Hola amigos del foro, alguien sabe como hacer variar la amplitud del voltaje de una fuente ac trifasica (220 V)  bajarlo al rango de 1 a 6 voltios en AC manteniendo la misma forma de onda,
 mediante algun circuito en el cual participe un potenciometro para regular el voltaje de salida. ,
Cualquier  ayuda se los agradecere-

RauL


----------



## jona (Oct 3, 2007)

hola compañero
mira lo que conosco en cuanto a poder regular el voltaje de AC de linea de 220v, es mediante un variac, un transformadorr de bobina variable que tiene una manija, donde vas regulando desde 0v hasta 250v, la corriente que suelen entregar son de 4 ampere, pero podes comprar otros de mas Amperaje.
por lo menos yo tengo conocidos estos, y la forma de onda se mantiene.eso si estan un poco costosos por estos lados.
solemos usarlos para provar la fuente de un t.v con el,obviamente rectificado.
saludos


----------



## Fogonazo (Oct 3, 2007)

Todas las preguntas del universo se contestan con la misma palabra: Depende

Que corriente pretendes tomar de tu circuito ?


----------



## mcrven (Oct 4, 2007)

Hola Dextrom666, la respuesta de Jona es acertada. El VARI-AC, variac a secas es el único medio conocido para lograr tu propósito.

También existen VARIAC trifásicos. Sólo que cuestan TRI-PRECIO.

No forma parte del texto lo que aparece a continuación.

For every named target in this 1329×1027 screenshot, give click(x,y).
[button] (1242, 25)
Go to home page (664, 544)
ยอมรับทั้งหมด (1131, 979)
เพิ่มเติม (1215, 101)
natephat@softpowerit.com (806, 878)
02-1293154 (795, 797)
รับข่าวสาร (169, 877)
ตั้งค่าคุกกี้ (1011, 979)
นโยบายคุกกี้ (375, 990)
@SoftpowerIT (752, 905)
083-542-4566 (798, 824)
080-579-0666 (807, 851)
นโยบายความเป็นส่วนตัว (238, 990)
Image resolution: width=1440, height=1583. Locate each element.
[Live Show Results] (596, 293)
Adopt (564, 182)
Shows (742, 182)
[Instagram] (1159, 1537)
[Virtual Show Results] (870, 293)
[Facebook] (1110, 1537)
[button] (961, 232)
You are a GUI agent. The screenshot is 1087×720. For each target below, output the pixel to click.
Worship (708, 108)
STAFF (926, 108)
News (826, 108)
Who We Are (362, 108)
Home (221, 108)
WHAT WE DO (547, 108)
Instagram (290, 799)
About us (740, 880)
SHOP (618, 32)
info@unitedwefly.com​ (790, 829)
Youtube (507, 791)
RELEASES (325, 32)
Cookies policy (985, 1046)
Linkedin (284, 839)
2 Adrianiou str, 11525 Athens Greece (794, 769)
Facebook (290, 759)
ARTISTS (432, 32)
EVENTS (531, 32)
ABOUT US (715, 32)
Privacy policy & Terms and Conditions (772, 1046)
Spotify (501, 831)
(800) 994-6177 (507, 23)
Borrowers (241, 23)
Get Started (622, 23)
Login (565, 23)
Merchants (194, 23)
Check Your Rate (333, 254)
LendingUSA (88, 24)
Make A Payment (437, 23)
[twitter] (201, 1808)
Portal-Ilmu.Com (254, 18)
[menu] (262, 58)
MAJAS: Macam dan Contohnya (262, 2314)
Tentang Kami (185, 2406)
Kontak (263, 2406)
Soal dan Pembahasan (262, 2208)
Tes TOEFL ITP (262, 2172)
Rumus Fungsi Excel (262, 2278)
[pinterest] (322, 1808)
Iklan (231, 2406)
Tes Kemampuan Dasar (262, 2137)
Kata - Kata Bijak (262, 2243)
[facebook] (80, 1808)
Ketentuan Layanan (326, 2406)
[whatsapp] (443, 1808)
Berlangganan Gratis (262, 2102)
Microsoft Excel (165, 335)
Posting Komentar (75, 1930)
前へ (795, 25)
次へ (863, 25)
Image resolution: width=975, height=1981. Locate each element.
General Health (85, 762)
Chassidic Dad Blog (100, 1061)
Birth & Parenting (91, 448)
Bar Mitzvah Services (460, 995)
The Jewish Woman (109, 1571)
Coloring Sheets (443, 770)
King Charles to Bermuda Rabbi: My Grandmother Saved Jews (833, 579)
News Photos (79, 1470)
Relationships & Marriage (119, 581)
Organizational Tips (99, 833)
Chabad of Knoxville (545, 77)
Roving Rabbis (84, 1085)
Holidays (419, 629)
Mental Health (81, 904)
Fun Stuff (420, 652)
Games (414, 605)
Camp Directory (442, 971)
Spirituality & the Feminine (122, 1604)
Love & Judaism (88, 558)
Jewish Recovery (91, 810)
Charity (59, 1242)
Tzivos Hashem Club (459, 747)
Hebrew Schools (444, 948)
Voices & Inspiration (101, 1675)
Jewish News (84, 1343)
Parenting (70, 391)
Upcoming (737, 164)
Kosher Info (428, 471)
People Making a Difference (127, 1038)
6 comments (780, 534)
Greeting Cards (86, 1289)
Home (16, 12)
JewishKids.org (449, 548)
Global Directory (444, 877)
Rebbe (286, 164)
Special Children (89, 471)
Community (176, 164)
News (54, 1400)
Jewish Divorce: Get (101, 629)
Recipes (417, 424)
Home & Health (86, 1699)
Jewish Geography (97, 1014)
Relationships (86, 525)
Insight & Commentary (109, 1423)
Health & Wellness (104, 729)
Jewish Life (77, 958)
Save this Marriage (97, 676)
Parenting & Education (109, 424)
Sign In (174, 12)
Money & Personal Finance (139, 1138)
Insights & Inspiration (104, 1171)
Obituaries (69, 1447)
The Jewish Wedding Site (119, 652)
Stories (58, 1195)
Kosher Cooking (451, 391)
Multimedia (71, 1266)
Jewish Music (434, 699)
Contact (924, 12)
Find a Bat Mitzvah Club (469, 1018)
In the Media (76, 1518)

En cuanto a lo que pregunta Fogonazo - La corriente requerida - tiene solución también. Se fabrican VARIAC desde unas decenas de Vatio, hasta los de una cuantas decenas de kilovatio, todo dependerá de tus requerimientos de potencia.

Saludos a todos: mcrven


----------



## Fogonazo (Oct 4, 2007)

Error en la ecuacion Precio Variac trifasico = Precio Variac monofasico al cubo 

La pregunta venia por el lado de divisor resistivo, si necesita solo unos mA puede funcionar.


----------



## mcrven (Oct 4, 2007)

Oye Fogonazo, ¿Desde cuando "TRI" es prefijo de "CUBO"?

El prefijo "TRI" se refiere a 3 o triple.

TRI-fasico significa de tres fases no fases al cubo.

Saludos: mcrven


----------



## Fogonazo (Oct 4, 2007)

```
Fogonazo dijo:
Precio Variac trifasico = Precio Variac monofasico al cubo
```


Yo aplique el concepto que el precio a pagar es directamente proporcional a la necesidad y por Teorema de Diogenes el nonato se llega a que si quiere 3 cosas iguales pero vinculadas  el precio NO sera igual al triple sino al cubo del precio individual y en algunos casos tambien algo mas.

Saludos


----------



## mcrven (Oct 5, 2007)

La verdad. Tenemos que felicitar a Diógenes, porqué esa es la propia verdad.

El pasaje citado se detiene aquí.